Asked by Speedcafe whether he had spoken to the team in order to raise morale after two devastating weekends, Szafnauer said: “It’s funny you ask that because I went around the garage and told all the boys and girls, ‘Look, just keep doing what you’re doing, focus on the things that we have control over, and the other things will eventually come’.
“We didn’t have control over the two DNFs, and we really didn’t have control over the DNFs at Silverstone,” the Alpine boss added.
“One was a pump failure from a manufacturer that makes pumps for helicopters and airlines. They’re an aerospace company, they rarely have failures, and this one just happened to fail.
“And then the other one was a Safety Car issue, and you can’t predict those things.
“So I told them not to worry about those things, to focus on what we can control and do a good job from there. I’m going to do the same.”
Although Szafnauer insisted “there was nothing we could do” about the incident at the Hungaroring, a small part of what occurred was self-inflicted.
That was due to the fact Ocon and Gasly qualified a lowly 12th and 15th respectively, ensuring they were mid-pack by the time the field approached Turn 1.
Failing to escape Q2 on Pirelli’s medium compound rubber was the root cause as the newly trialled ‘alternative tyre allocation’ for qualifying caught out Alpine.
Whereas in regular qualifying Alpine would have used the soft tyres to try and reach Q3, on this occasion, with the compounds set for each qualifying segment – and the mediums only designated for Q2 – they ran into trouble.
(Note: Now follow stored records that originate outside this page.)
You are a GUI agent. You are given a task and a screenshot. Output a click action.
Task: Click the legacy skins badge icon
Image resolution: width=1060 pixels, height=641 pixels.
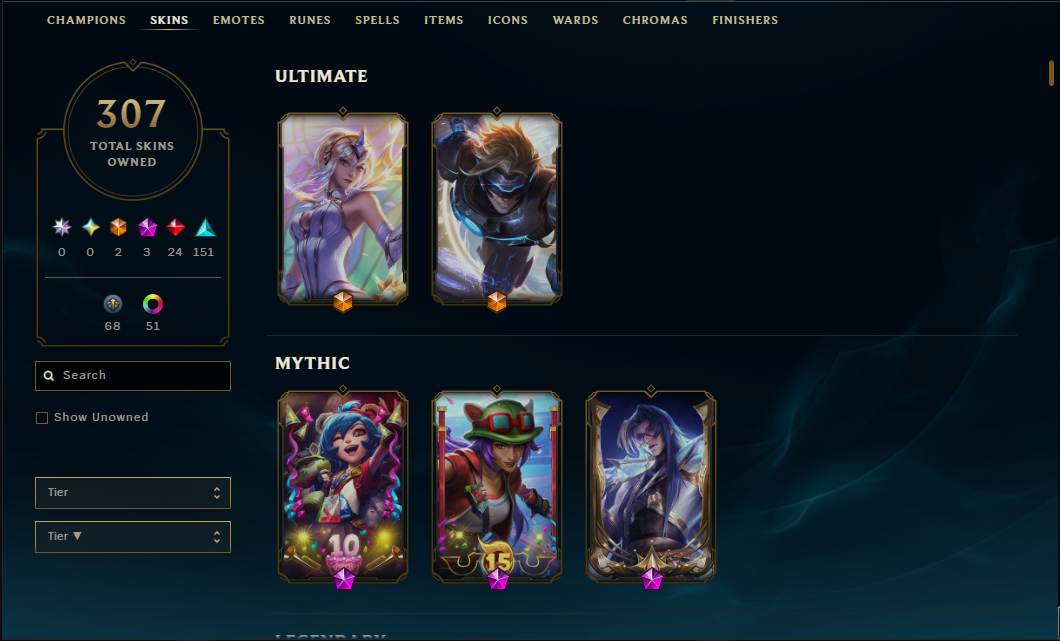click(113, 304)
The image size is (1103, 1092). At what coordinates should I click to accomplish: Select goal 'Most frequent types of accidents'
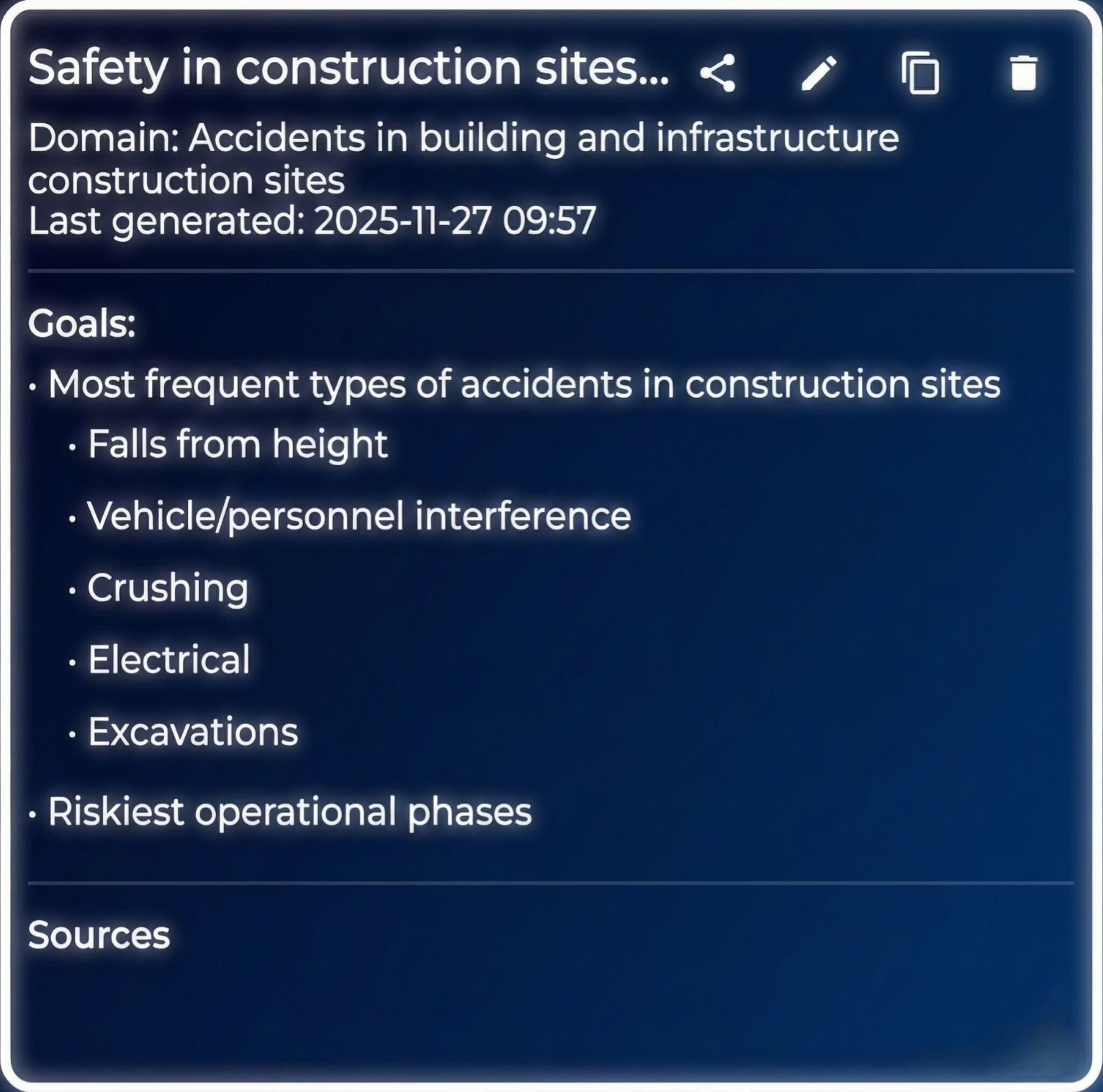pos(523,384)
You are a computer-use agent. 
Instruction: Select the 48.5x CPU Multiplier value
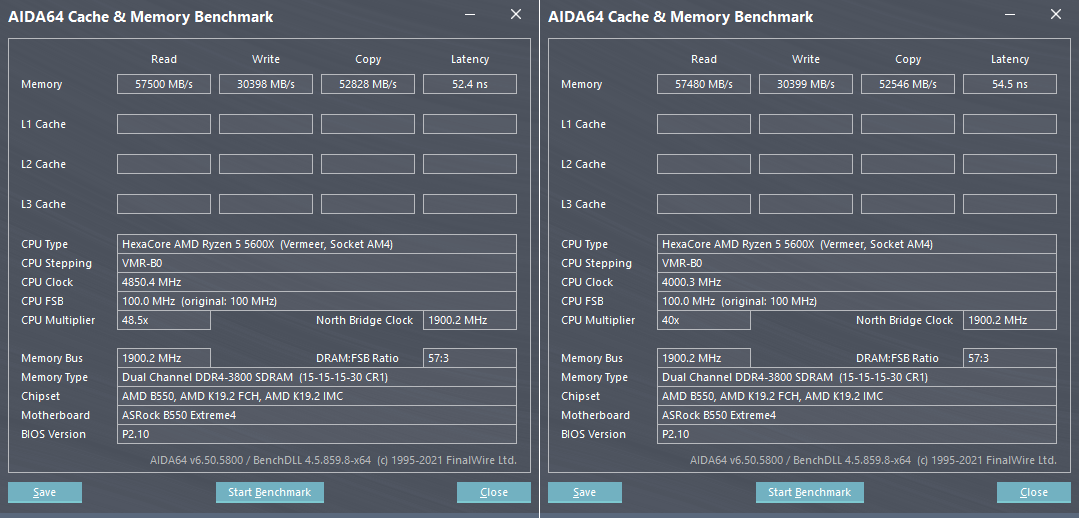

“We struggled a little bit with the medium tyres in qualifying,” said Szafnauer. “We were much more used to the softs running in Q2, and we were actually pretty good on the softs when we ran them both in FP3 and FP2.
“I think in FP2 everyone ran softs and we were third and fifth (fastest), but we just couldn’t get the mediums working properly.
“Therefore, we started 12th and 15th, and when you start in the midfield like that, you saw what can happen.”
Recognising that understanding the medium tyre for the next ATA trial at the Italian GP in early September is an area Alpine can control, Szafnauer said: “We have to do a better job on when we have to run the medium tyre in qualifying.
“We need to understand it more, be able to turn it on and qualify where we should have qualified.”